→ **Ordine di lavoro**
Quanti migranti ospitava il campo profughi di Moria secondo l'estratto di cronaca internazionale?

→ **Estratto del documento**
▼▼▼

Amnesty International ha accusato le forze governative del Mozambico di torturare sospetti membri di un gruppo armato nella provincia settentrionale di Cabo Delgado, nonché di “possibili esecuzioni extragiudiziali” e di “aver seppellito un gran numero di cadaveri in apparenti fosse comuni”. “Questo comportamento viola i principi fondamentali dell’umanità. Gli abusi attribuiti al gruppo, noto come al-Shabab, non possono mai giustificare ulteriori violazioni da parte delle forze di sicurezza del Mozambico”, ha detto Deprose Muchena, direttore di Amnesty International per l’Africa orientale e meridionale.

Grecia: secondo le autorità greche l’incendio che ha distrutto il campo profughi di Moria, sull’isola di Lesbo, è stato appiccato da un gruppo di richiedenti asilo. Il governo greco ha dichiarato 4 mesi di emergenza sull’isola. Il campo ospitava 13mila migranti.

Bielorussia

Uomini mascherati in borghese hanno portato via l’attivista dell’opposizione Maxim Znak. “Maxim ha lasciato lo staff di Babariko (candidato alla presidenza bielorusso non registrato, ndr) insieme a uomini mascherati in borghese. Sono saliti su un furgone e se ne sono andati”, ha detto a Interfax un rappresentante del Consiglio di coordinamento dell’opposizione bielorussa.

Russia

L’avvelenamento dell’oppositore russo Alexei Navalny è stato probabilmente orchestrato da “alti funzionari” di Mosca, ha detto ieri sera il Segretario di Stato americano Mike Pompeo. La Russia ha invece ribadito che le false informazioni su Navalny sono state usate per imporre nuove sanzioni contro la Russia.

▲▲▲

→ **Voci fornite**
▼▼▼

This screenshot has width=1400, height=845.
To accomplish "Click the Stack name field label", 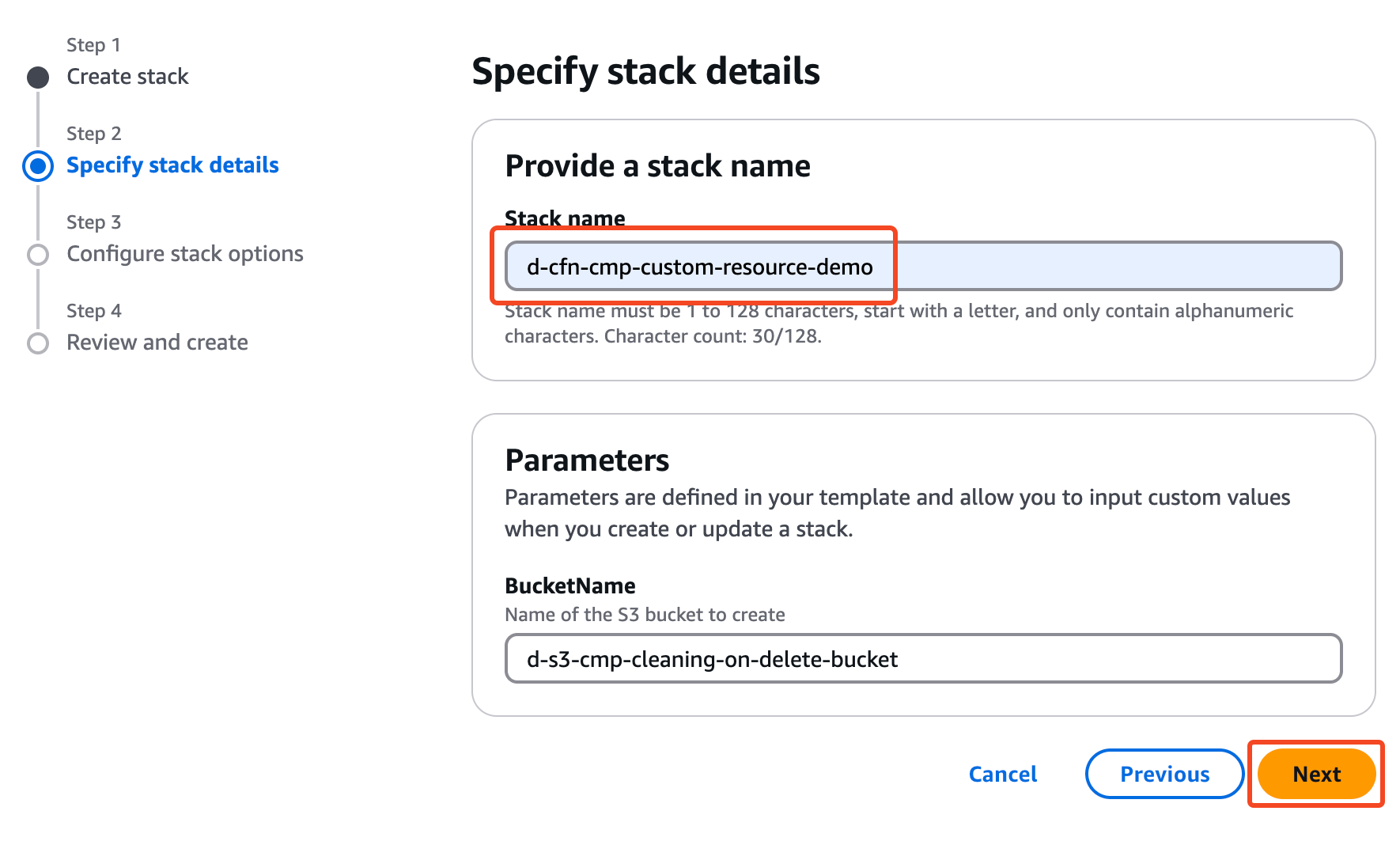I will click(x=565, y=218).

▲▲▲
▼▼▼

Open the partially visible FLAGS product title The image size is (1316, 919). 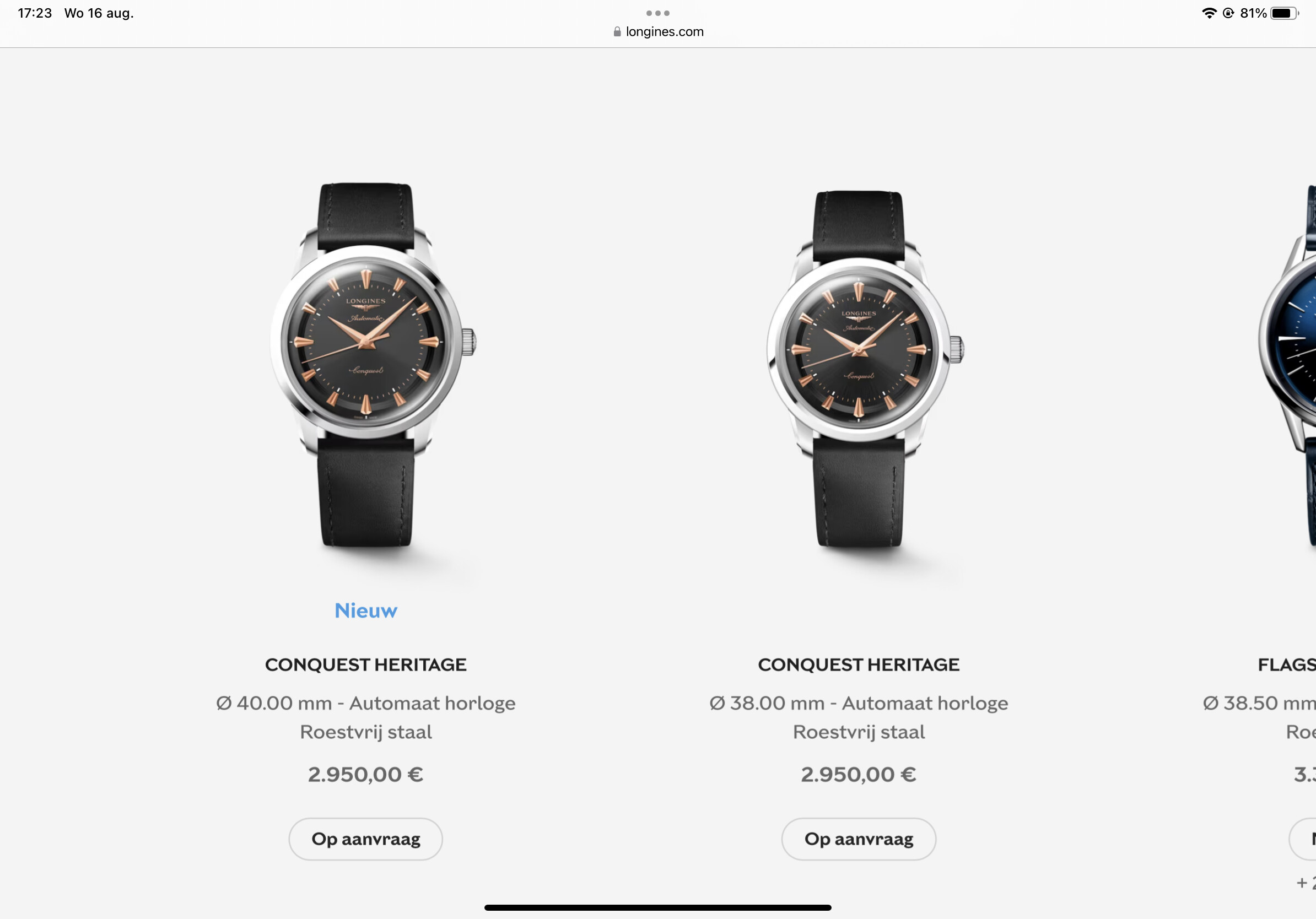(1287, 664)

▲▲▲

→ **Sezione risposta**
13mila migranti.